- [DATASET CONTENT]:
*** Block opens ***

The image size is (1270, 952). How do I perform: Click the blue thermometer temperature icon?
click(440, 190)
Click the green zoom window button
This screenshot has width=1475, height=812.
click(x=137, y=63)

*** Block closes ***

Return the data in full, exactly as it appears above.

- [YOUR RESPONSE]:
The image size is (1270, 952). How do I perform: Click the blue thermometer temperature icon?
click(440, 190)
Click the green zoom window button
This screenshot has width=1475, height=812.
click(x=137, y=63)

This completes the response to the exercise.